Parameter wise the tank’s pretty stable, with all-for-reef as my main supplement. I run the tank at 35 ppt, 8.0 dKh, 0.04-0.05 PO4, undetectable nitrate but I dose aminos during the day. I both carbon dose with a skimmer and run an algae reactor as export.

Whats confusing me the most is that all the other corals are thriving. Noticeable monti and stylo growth weekly. LPS looking healthy. Anemones in a small tank plumped into the same system doing well. I think dipping (polyp lab reef primer) slowed the death a little bit, but it didn’t stop it. what the heck is going on?

edit:
Causes I haven’t ruled out:
- lighting: some montis seem to grow a bit downward. I haven’t tested the pad in the tank and I can’t get the equipment here. Tank is a Waterbox peninsula 4820, 120 cm wide lit by two XR30s at 50% schedule intensity. i have the matte screen attachment (dont remember what they’re called) on them. I lowered the settings to 48% a month ago but death continues.

- UV unit is a coralife turbo twist. Ive read some bad reviews about these on here but mine doesn’t seem to have the metal casing that’s causing grief in some users’ tanks.
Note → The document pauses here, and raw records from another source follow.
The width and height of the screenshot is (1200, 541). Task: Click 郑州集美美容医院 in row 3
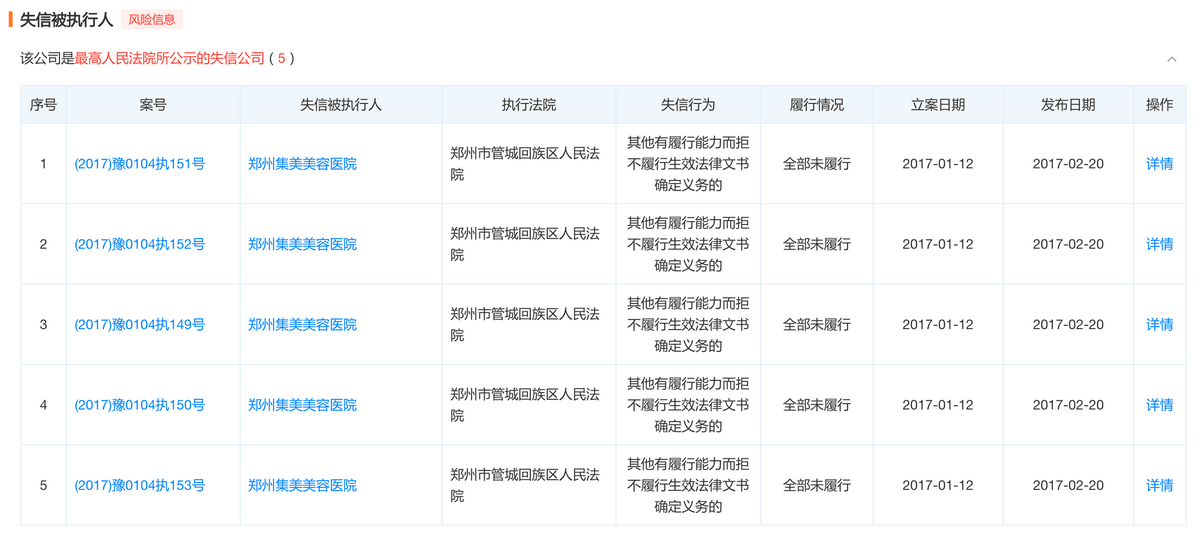(x=302, y=325)
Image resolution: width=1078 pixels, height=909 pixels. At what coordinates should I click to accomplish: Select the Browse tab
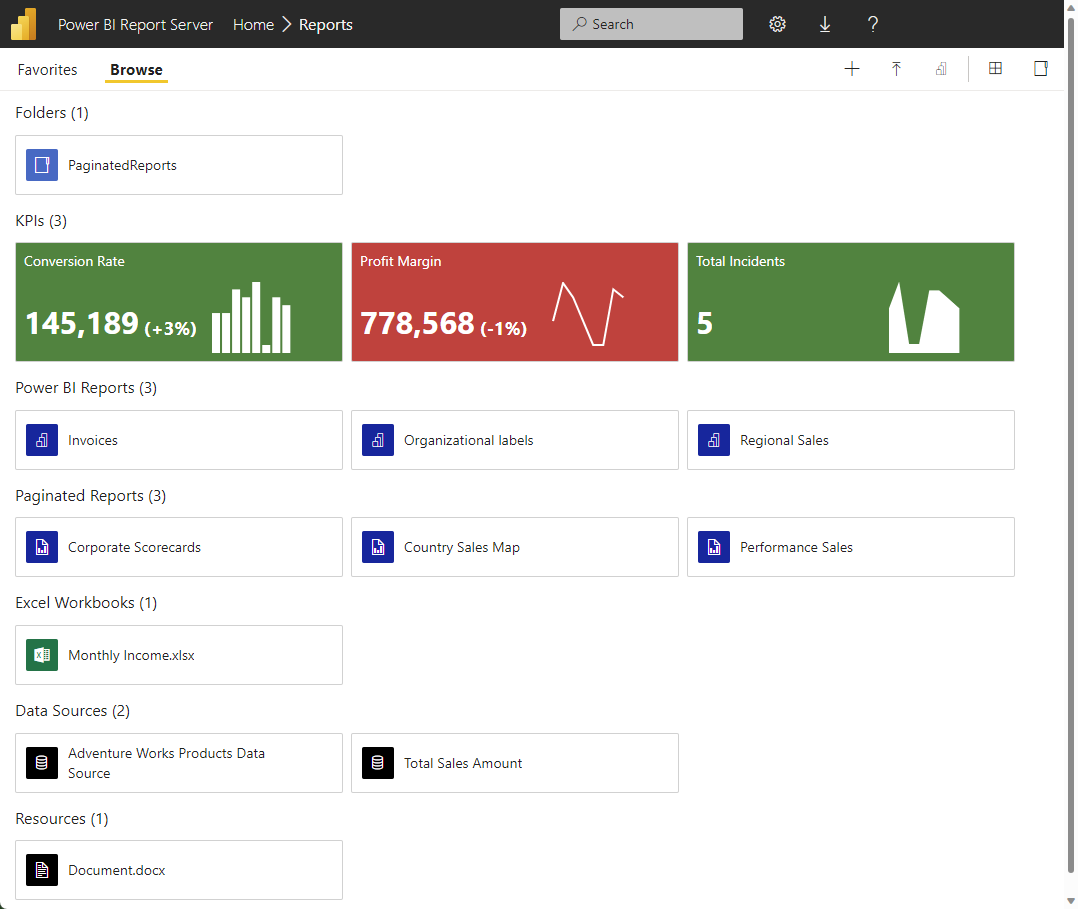pyautogui.click(x=136, y=69)
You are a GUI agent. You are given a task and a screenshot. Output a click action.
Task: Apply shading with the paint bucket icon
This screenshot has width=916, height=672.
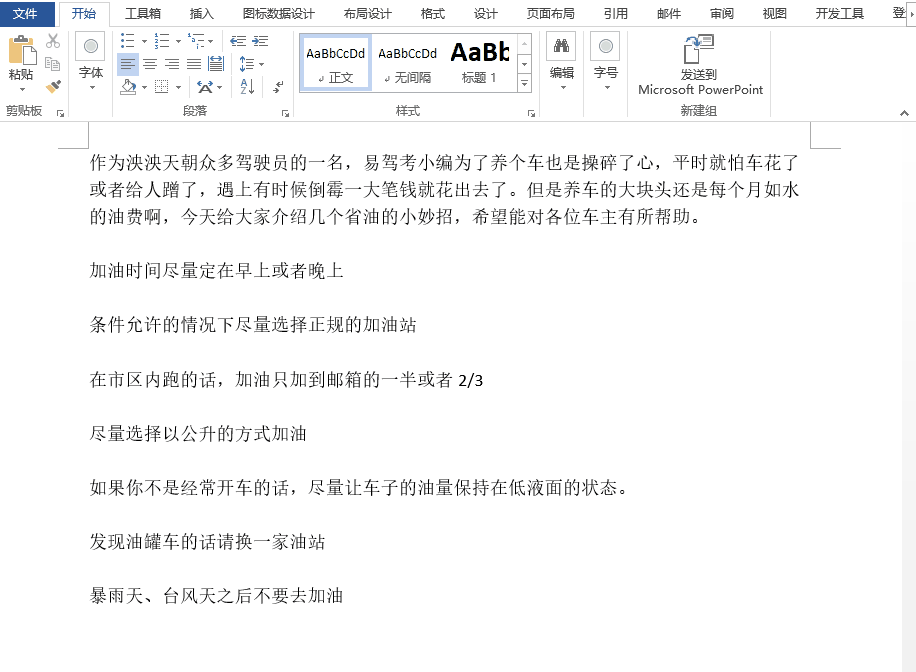pyautogui.click(x=128, y=87)
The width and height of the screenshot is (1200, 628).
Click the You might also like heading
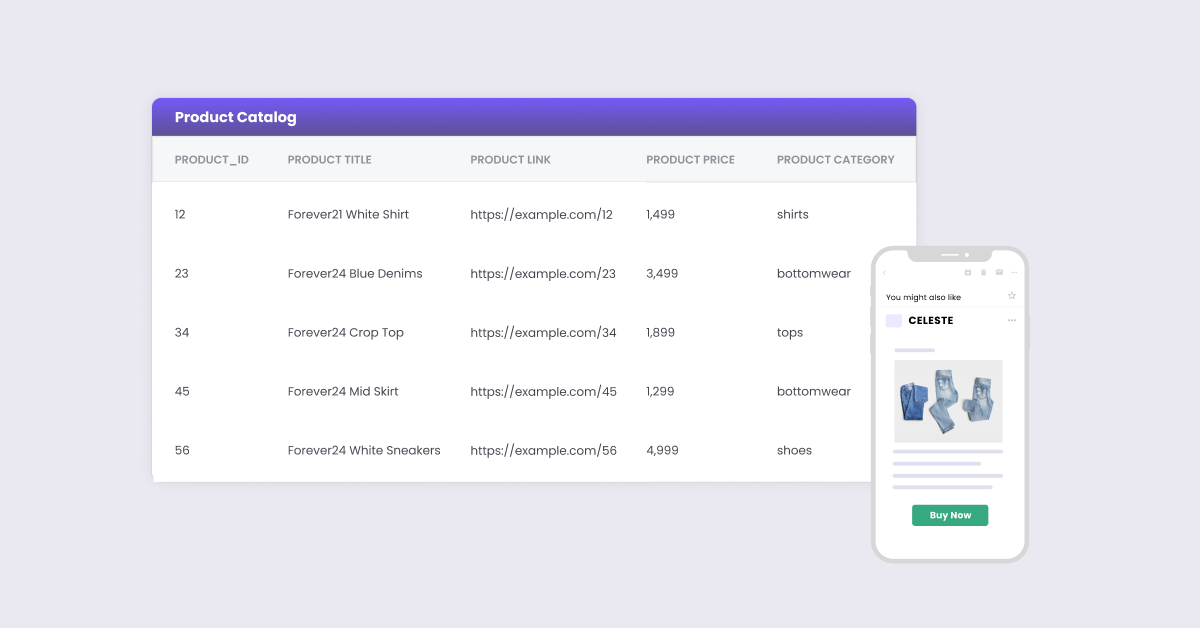[923, 296]
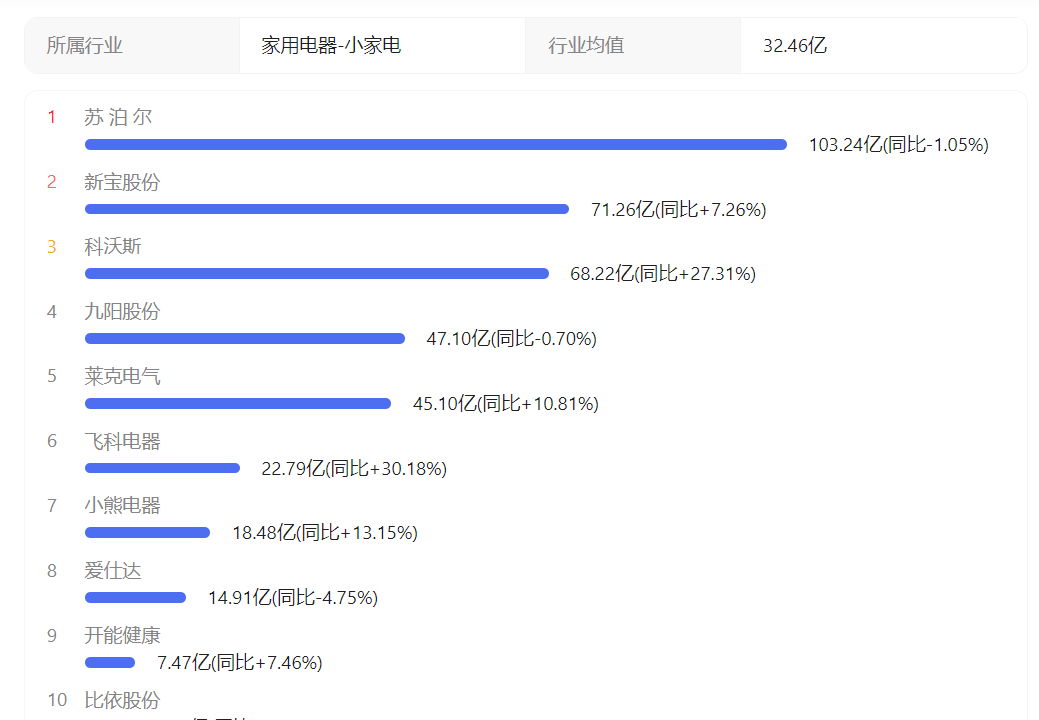The height and width of the screenshot is (720, 1039).
Task: Select 飞科电器 ranking entry
Action: point(122,441)
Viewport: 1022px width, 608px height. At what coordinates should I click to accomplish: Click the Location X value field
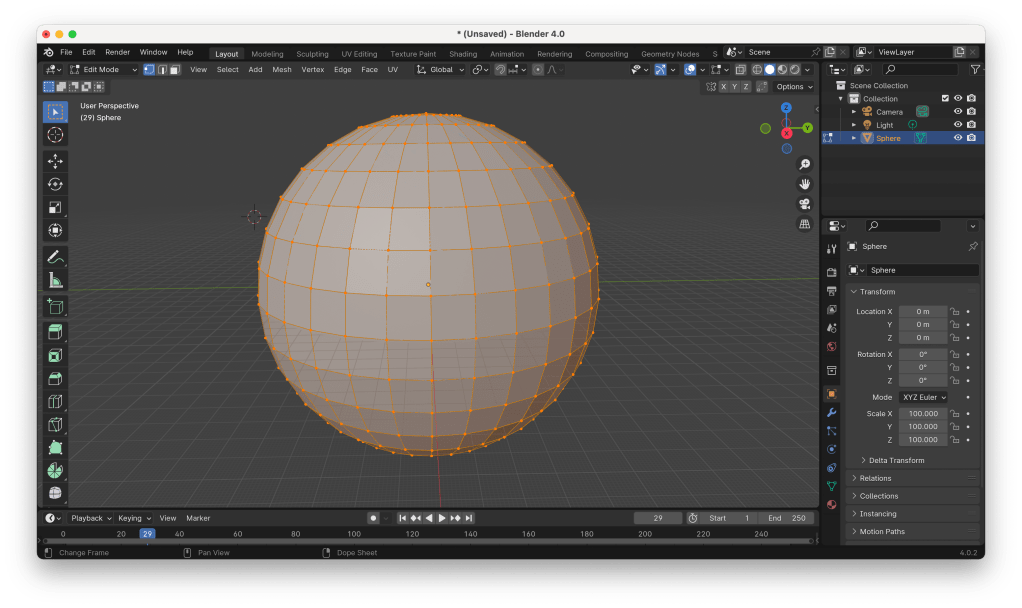click(x=922, y=312)
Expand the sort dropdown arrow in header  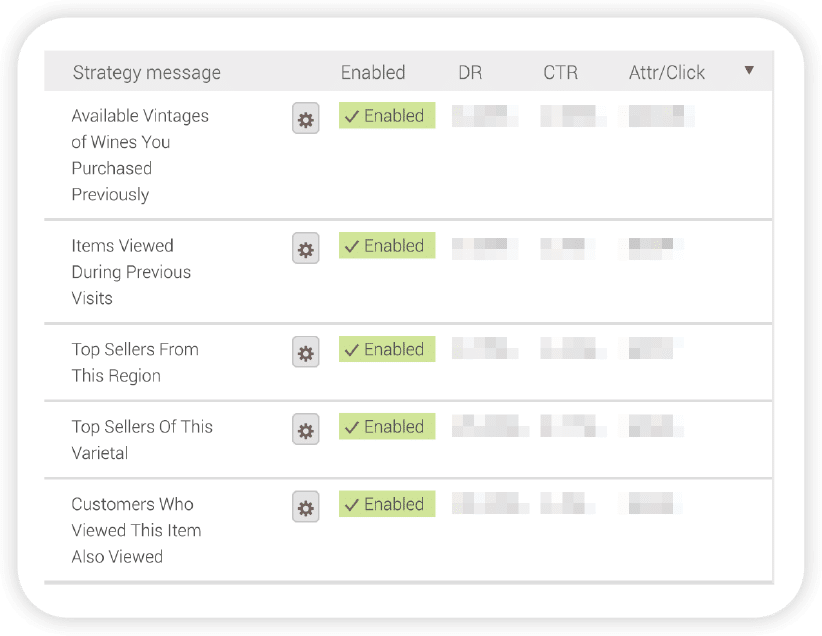pyautogui.click(x=749, y=71)
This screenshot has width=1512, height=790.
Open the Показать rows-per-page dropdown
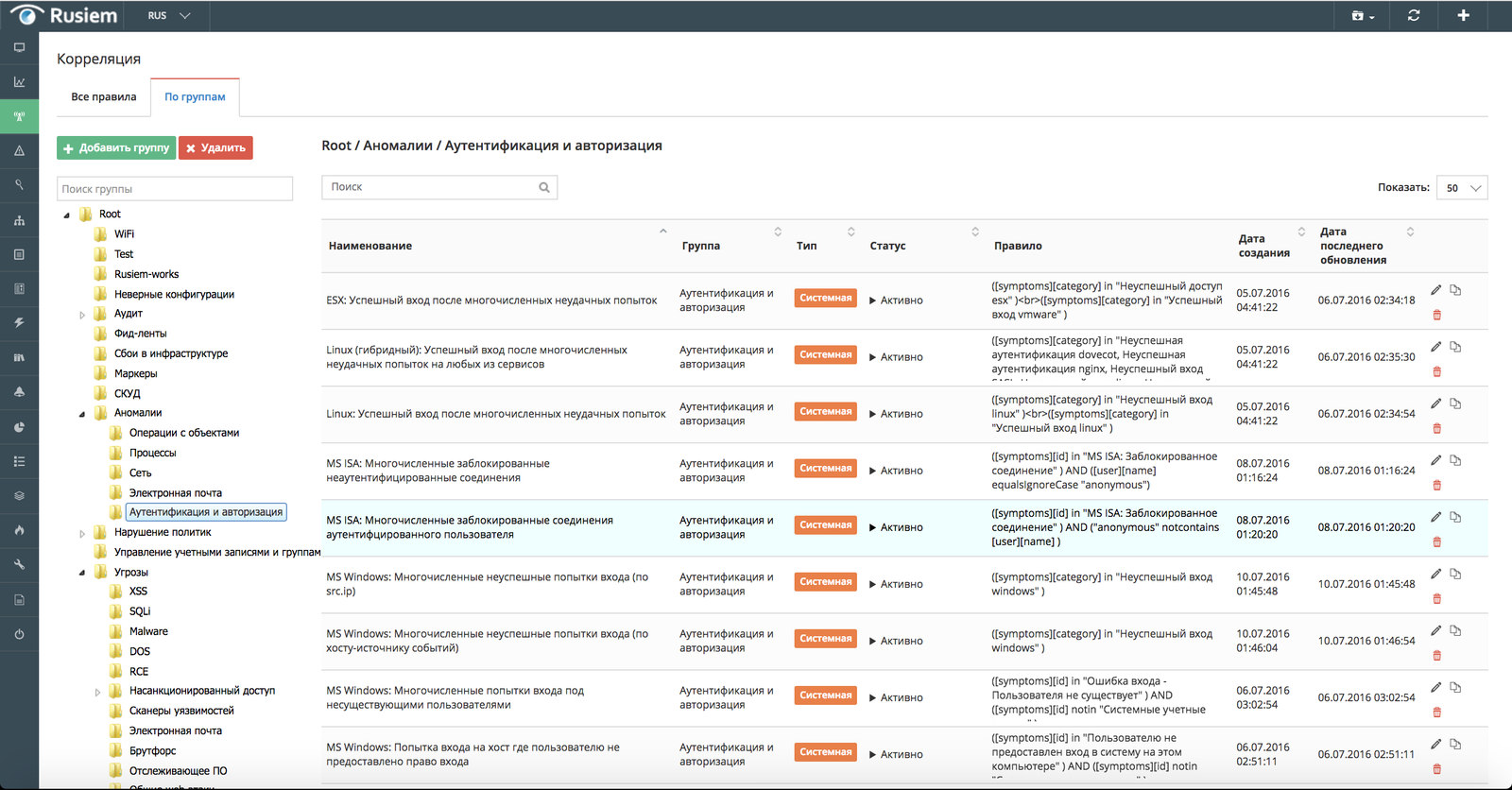point(1462,188)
However I cant rule this out completely because I haven’t checked the insides for awhile. The plumbing makes it pretty hard to take out.

- Pests. I don’t believe I have AEFW, but I do have flatworms. I got tamarin, yellow coris, green coris, blue star leopard, and regular leopard wrasses so I don’t think it could be flatworms.
Not sure about other bugs. The RTN seems to only occur in the evening. I’d usually wake up to find a portion’s tissue flailing away but it doesn’t progress much during the day. I strongly suspect it could be a pest that only targets acropora that comes out at night. Any suggestions here?

Causes I have ruled out:
- flow should be adequate
- temperature slowly fluctuates between 25-26 throughout the day. My apartment is temp controlled.

Any other factor I could be missing?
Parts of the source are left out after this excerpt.